Bye bye, green goddess. Hello, white goddess!

It’s done. I have finally ordered myself a proper wood lathe. It’s a Twister FU-200, from Simon Hope. The lathe itself is a German make, with a 16″ swing and 28″ between centres. And since I intend to go quite big with some pieces, I also ordered the bed extension, which, together with the swivel head, will give me a maximum diameter of 32″.

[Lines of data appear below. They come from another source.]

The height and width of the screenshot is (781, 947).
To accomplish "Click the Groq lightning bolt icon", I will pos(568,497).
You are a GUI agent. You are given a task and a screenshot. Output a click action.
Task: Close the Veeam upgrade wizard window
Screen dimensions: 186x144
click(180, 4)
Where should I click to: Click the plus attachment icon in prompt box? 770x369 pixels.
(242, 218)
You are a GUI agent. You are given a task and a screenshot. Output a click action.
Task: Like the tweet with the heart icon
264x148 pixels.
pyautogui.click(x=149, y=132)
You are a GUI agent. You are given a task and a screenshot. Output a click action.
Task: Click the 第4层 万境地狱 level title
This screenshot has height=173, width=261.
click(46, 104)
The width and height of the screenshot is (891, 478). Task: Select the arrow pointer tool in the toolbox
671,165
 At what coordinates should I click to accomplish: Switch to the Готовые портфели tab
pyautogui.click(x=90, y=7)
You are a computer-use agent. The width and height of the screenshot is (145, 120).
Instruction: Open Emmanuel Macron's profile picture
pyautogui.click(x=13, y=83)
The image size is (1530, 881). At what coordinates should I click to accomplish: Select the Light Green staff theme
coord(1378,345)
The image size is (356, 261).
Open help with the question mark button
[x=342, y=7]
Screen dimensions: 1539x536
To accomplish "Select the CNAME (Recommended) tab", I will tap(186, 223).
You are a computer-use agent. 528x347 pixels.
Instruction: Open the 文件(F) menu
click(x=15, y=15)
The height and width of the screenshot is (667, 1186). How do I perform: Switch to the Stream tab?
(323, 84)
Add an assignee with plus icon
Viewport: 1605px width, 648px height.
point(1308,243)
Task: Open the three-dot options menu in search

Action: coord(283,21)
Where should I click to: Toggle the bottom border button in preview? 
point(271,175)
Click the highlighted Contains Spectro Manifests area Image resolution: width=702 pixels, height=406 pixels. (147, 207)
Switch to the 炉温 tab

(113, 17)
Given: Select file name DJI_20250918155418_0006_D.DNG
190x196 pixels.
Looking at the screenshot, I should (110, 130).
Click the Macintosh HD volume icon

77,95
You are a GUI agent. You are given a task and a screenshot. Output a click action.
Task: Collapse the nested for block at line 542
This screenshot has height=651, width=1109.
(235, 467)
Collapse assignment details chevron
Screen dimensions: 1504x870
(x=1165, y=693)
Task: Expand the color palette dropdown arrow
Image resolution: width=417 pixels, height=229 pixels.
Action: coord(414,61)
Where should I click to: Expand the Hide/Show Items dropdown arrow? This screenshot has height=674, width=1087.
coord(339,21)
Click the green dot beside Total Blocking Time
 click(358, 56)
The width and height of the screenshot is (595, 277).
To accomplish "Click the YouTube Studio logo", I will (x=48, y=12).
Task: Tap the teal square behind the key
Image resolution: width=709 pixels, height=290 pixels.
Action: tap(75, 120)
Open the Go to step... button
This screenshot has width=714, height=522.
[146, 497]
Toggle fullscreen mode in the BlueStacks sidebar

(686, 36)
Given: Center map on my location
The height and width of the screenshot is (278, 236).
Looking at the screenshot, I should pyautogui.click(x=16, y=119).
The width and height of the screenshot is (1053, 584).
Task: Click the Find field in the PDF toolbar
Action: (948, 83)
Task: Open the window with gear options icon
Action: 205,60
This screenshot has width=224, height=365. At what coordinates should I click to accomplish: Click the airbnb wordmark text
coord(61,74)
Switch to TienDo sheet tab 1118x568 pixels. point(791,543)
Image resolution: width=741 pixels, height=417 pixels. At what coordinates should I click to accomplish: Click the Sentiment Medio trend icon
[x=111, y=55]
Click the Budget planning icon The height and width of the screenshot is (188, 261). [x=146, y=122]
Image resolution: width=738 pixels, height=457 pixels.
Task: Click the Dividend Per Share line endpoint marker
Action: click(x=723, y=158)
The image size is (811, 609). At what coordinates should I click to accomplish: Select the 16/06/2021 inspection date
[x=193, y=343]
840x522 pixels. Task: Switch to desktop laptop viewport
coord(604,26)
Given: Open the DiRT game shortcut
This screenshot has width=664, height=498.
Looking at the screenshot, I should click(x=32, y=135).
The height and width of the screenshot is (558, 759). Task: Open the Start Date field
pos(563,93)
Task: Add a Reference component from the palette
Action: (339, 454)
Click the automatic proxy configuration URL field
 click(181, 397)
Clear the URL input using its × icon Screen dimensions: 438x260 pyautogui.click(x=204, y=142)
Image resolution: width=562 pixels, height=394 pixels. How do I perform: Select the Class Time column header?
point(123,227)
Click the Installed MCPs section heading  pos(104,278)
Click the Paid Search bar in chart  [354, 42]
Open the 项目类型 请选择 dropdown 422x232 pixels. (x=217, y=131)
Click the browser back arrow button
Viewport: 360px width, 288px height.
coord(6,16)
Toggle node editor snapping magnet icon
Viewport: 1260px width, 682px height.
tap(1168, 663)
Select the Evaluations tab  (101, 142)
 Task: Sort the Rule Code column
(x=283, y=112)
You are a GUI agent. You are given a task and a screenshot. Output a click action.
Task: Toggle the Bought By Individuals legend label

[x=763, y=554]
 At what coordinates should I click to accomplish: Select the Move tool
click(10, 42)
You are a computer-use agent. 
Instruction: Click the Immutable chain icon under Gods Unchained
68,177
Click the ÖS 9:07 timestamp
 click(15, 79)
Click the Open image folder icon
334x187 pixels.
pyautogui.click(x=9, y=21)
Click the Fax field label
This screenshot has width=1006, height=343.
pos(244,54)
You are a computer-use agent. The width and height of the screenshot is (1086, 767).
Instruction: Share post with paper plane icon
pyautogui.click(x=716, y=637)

I have been playing around with this idea for quite some time. The green goddess is a metal lathe, and not ideal for wood turning. I can get the speed up to about 2k rpm, but only for abnout 10 minutes, and then it starts to get very warm. The saddle gets in the way of many cuts, and I am limited to 10″ diameter. Actually, more like 9″, since you always need a little bit to just get your work piece round. And at that diameter, I can’t get the tool rest where I want it, it’s all dictated by the general build of the machine. As said, it’s a metal lathe, and I am abusing it.

So now, I have to rearrange the workshop. Nut just a little, but quite majorly, because I don’t intend to sell the green goddess. After all, it’s good for a lot of things. Metal turning, for a start, which allows me to combine metal and wood work into one. And it comes in very handy as a disk sander.

Well, I am almost there. Had to box up a lot of the model building stuff, and throw out some other stuff, but it’ll work. I can’t tell you how exited I am!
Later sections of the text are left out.